The use of horsetail goes back centuries. It is believed that the ancient Romans who made their conquests in Europe were familiar with him. Avicenna recommended its juice as a wound healing, wine infusion for liver and stomach tumors, dropsy and bloody diarrhea. N. Kulpepper pointed out that horsetail wine extract expels stones, helps with fever and cough, and externally helps with wounds and ulcers.
It has now been established that horsetail enhances and accelerates urination, has hemostatic and anti-inflammatory properties. Promotes the elimination of lead from the body. Stimulates the adrenal cortex, prevents the formation of urate stones. It has an antimicrobial effect on the urinary tract. The antioxidant effect of horsetail and its ability to influence lipid metabolism have been confirmed.
It is used as a diuretic for edema due to insufficient blood circulation, as well as for edema in women associated with changes in hormonal levels during menopause, with inflammatory processes of the bladder and urinary tract (cystitis, urethritis), with pleurisy with a large amount of exudate. Used as a hemostatic agent for uterine and hemorrhoidal bleeding. Recommended for some forms of tuberculosis.

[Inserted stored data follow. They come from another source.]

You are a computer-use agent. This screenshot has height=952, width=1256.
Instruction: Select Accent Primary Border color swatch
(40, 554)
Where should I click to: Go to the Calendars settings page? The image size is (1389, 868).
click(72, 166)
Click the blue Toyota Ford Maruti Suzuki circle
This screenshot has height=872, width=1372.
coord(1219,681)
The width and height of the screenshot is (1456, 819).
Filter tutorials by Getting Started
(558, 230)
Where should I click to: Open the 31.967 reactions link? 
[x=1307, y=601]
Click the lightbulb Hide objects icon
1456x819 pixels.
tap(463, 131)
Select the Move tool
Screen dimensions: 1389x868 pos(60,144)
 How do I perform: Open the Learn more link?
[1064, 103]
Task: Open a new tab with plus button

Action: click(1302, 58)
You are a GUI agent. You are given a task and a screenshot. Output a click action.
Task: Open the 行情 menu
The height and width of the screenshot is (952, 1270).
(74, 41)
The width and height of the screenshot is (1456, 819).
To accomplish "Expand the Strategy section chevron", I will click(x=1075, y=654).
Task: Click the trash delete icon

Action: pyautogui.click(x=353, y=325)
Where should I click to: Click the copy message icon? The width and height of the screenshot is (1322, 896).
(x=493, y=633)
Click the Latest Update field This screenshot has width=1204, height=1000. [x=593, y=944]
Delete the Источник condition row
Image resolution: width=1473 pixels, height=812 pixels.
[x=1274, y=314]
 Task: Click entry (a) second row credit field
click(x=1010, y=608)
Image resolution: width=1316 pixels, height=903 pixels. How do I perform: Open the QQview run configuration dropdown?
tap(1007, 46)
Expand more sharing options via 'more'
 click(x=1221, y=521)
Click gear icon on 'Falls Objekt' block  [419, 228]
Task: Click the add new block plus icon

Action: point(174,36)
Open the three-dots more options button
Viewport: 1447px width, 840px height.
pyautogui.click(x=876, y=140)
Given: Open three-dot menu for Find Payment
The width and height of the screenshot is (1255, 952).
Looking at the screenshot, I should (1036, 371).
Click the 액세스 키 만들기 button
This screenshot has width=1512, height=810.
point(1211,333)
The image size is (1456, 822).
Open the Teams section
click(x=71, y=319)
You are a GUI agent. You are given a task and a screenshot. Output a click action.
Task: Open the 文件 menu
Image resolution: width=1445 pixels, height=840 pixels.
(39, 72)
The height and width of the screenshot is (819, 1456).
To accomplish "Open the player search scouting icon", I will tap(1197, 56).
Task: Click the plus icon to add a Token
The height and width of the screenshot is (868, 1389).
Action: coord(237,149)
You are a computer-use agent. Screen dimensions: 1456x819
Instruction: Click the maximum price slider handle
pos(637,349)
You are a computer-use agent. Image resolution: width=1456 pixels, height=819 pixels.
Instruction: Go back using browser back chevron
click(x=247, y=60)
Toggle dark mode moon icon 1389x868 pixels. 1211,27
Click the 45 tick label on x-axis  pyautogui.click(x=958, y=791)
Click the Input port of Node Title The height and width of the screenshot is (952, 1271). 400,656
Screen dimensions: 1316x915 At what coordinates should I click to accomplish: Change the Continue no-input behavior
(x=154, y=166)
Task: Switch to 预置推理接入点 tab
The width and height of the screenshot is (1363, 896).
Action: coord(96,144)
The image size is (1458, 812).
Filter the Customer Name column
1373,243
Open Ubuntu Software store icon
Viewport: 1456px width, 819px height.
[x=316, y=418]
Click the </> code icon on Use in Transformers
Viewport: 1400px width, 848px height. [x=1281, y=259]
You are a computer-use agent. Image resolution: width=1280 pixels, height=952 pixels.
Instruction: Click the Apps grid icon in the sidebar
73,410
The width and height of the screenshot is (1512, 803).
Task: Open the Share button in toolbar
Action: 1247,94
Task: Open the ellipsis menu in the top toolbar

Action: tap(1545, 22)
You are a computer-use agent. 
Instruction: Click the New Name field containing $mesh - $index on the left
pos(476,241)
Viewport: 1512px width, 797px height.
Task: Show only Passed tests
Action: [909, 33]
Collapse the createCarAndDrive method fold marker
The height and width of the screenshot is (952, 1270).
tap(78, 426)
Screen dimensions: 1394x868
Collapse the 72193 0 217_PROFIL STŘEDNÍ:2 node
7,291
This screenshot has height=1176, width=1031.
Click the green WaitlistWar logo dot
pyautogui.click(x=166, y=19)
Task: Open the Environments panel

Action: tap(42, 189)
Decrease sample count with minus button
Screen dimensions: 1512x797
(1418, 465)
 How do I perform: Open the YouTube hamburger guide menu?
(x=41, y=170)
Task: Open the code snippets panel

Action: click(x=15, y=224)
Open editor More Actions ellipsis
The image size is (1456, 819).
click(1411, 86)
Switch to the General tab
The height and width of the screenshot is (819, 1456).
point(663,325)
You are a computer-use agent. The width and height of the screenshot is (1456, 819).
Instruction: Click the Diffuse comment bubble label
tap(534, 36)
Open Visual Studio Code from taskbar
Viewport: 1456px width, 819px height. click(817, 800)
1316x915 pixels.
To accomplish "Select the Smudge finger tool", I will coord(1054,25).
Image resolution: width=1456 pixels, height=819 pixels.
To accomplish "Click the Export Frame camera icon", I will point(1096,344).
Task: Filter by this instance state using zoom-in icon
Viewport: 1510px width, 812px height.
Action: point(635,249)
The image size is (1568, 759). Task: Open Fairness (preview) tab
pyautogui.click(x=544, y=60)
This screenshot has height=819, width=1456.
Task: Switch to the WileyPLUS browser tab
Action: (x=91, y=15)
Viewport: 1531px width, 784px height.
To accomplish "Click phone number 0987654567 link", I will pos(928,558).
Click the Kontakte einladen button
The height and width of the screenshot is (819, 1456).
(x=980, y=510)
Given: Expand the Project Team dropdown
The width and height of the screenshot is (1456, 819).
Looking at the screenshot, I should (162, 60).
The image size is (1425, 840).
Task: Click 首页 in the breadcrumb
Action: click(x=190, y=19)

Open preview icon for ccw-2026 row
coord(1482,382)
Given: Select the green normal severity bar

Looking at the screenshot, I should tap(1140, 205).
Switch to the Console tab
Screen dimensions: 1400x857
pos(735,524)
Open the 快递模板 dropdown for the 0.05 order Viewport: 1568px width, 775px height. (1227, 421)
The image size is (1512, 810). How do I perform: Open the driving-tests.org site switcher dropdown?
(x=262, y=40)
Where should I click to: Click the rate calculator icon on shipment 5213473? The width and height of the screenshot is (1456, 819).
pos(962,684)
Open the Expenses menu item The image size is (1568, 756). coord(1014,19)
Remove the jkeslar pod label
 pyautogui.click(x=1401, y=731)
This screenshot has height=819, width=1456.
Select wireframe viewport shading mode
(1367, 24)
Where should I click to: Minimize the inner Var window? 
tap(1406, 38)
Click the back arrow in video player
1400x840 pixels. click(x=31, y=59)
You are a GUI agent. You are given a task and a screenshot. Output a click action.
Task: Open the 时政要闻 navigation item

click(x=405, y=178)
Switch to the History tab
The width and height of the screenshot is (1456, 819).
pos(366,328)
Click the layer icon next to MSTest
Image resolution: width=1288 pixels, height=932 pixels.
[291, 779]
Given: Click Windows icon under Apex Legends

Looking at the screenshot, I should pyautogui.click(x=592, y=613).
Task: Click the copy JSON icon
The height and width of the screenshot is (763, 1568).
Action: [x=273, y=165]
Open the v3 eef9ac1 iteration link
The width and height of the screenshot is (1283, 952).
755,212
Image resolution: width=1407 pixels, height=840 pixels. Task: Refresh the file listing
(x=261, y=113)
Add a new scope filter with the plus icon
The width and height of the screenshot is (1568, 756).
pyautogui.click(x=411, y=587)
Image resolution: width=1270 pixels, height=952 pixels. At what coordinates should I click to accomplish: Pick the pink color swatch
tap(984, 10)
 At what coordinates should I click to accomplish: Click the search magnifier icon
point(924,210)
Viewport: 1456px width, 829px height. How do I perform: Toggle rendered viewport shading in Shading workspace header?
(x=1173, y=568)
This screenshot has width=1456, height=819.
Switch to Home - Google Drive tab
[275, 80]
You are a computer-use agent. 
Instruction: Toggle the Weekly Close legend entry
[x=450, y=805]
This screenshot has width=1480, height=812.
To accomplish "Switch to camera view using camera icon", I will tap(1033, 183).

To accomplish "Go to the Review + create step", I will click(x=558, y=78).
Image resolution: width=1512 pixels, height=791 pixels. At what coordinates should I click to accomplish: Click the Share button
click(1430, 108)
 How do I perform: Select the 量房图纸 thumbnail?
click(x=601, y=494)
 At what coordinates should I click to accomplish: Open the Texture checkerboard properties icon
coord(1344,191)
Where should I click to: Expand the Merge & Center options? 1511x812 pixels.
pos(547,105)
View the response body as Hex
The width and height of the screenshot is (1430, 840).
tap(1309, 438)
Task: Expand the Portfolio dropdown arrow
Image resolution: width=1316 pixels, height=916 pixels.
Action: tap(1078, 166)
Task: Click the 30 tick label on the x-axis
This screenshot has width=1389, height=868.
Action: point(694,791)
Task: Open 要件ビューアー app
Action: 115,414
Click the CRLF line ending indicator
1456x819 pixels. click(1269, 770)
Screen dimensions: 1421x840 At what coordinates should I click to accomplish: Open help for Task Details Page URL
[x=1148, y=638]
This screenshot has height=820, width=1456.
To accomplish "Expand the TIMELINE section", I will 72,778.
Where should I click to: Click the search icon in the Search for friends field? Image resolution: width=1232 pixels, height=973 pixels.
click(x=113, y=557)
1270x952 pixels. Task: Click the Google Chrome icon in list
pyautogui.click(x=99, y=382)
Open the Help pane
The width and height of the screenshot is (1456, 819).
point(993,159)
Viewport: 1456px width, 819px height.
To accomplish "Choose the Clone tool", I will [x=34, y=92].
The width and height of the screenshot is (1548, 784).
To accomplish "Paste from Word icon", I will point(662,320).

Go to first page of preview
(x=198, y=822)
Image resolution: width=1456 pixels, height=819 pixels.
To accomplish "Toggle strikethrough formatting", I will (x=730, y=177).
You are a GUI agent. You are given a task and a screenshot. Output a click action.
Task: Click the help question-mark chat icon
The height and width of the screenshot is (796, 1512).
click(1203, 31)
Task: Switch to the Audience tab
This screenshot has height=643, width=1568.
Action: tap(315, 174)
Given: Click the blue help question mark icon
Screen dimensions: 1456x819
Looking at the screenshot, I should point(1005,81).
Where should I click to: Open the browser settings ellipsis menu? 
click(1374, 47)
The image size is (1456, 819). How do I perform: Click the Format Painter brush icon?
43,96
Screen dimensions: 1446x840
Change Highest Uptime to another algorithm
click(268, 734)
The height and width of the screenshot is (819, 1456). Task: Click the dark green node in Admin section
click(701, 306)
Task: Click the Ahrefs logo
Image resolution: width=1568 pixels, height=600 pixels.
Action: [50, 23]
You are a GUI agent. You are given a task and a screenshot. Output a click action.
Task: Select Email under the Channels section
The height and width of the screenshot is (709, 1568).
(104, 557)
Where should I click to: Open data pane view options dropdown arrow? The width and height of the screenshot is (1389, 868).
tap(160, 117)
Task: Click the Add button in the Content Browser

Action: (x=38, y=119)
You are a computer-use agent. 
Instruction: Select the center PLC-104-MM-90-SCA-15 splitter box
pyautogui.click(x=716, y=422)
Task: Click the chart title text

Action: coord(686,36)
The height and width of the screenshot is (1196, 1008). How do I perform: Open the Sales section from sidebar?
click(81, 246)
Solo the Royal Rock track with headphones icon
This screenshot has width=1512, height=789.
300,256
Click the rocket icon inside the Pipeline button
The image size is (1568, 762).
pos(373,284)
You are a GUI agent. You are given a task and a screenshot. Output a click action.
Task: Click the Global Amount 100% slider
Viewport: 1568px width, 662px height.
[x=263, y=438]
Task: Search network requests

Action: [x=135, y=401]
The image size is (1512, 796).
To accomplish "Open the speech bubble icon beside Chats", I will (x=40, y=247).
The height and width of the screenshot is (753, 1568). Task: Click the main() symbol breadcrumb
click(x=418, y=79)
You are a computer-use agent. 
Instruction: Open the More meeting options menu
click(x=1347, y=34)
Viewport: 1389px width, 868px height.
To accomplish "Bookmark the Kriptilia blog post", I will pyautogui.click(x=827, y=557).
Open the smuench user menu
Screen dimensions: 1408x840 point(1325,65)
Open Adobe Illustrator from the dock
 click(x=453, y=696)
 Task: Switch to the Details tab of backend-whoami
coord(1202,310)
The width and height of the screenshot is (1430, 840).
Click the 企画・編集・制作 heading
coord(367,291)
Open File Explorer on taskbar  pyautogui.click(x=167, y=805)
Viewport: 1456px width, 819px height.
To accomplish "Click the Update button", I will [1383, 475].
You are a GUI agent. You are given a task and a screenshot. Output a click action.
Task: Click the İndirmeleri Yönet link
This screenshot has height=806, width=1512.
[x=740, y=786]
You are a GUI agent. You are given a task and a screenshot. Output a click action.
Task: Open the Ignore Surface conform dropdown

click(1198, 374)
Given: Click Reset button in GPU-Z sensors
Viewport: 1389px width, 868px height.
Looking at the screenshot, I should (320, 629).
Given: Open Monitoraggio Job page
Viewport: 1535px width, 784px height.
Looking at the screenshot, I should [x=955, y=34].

In modern studies, a rather interesting property of horsetail has been found to retain calcium in the bones and delay the development of osteoporosis in women, as well as contribute to the acceleration of bone healing in fractures.
Contraindications: decoctions of horsetail can irritate the kidneys, are contraindicated in nephritis.
For cooking decoction take 3 tablespoons of herbs per 0.5 liters of boiling water. Cook over low heat for 30 minutes, insist 1-2 hours, filter and take 0.5 cups 3-4 times a day half an hour before meals.
On sale you can find liquid extract on 60% alcohol 1: 5. Take 1 teaspoon 3-4 times a day.
The use of horsetail extracts in cosmetics for aging and fading skin of the face and neck is promising. In this case, together with other "cosmetic" herbs, such as linden, chamomile, meadowsweet, cornflower, they make a decoction and use it for washing or wiping with a decoction frozen in the refrigerator.
In veterinary medicine, dry herb powder is used mainly externally for sprinkling wounds and ulcers in livestock.
To treat plants in the garden against powdery and downy mildew at the onset of the disease or its threat, prepare a concentrated decoction of herbs in an enamel bucket (about 500 g of raw materials per 5-6 liters of water, boil for about an hour, let it brew, strain) and spray the plants abundantly. Treatment can be started in advance for prophylaxis and repeated approximately once a week (3-4 times a month).